The American Tort Reform Association (ATRA) filed a petition in the U.S. Court of Appeals for the D.C. Circuit challenging the Occupational Safety and Health Agency’s (OSHA’s) edits to preemption language in the Hazard Communication Standard. The federal Standard establishes minimum labeling requirements for hazardous chemicals. ATRA argues that the preemption language in effect prior to these edits in 2012 suggested that the federal Standard preempted common-law duties and liabilities, such as for failure to warn.  OSHA’s edits, according to ATRA, foreclose preemption. These changes, ATRA maintains, were made without notice or opportunity for comment, and thus are ultra vires.

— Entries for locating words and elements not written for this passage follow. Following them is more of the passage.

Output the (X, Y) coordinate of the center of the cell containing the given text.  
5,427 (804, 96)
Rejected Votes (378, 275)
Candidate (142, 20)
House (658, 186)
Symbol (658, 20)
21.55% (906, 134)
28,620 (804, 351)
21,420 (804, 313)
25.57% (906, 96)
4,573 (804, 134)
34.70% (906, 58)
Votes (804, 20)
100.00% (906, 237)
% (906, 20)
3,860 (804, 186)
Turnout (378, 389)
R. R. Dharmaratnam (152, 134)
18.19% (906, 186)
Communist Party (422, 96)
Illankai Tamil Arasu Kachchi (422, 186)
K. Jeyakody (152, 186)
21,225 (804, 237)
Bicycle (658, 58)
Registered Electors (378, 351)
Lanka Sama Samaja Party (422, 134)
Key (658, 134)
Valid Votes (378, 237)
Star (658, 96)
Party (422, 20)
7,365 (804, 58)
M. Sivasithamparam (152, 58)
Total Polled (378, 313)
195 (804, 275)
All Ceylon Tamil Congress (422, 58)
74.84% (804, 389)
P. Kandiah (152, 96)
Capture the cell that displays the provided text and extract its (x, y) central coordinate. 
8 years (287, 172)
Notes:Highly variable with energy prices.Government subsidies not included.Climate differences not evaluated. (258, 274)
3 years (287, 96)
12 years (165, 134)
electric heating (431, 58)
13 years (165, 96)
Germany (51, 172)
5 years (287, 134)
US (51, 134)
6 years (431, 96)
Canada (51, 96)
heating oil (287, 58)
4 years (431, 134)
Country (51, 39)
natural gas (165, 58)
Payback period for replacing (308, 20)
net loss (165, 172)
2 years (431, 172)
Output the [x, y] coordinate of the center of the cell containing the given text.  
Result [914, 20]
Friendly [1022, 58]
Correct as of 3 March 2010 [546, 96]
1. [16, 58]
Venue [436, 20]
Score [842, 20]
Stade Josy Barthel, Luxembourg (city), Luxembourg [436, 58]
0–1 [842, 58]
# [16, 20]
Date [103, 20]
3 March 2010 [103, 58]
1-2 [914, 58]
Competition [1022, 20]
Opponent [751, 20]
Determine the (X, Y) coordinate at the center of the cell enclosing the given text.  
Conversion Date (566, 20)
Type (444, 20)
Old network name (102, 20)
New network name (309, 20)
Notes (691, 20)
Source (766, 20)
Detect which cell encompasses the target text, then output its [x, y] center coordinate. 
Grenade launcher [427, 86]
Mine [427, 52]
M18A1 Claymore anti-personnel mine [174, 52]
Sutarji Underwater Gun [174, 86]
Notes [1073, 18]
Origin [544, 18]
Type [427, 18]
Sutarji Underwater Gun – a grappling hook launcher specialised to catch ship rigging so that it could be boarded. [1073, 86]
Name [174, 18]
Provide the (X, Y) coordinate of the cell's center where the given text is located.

CCL has now filed an amicus curiae brief for the American Association for Justice (AAJ) in this case. The brief, written by CCL’s Andre M. Mura, and filed in support of OSHA, expresses AAJ’s concern that if tort remedies against chemical manufacturers are limited through improper application of preemption principles, injured workers will be left without compensation and chemical manufacturers will not have adequate incentive to conduct a thorough hazardous material review, or to update labeling when new hazards emerge. The brief takes issue with ATRA’s preemption arguments, contending instead that the federal Standard has never been understood to preempt common-law duties and liabilities. The brief further argues, not only did OSHA not intend to preempt common-law duties in this federal Standard, it has no authority to do so, because Congress, in enacting the OSH Act, never authorized preemption of common-law duties on the scale imagined by ATRA.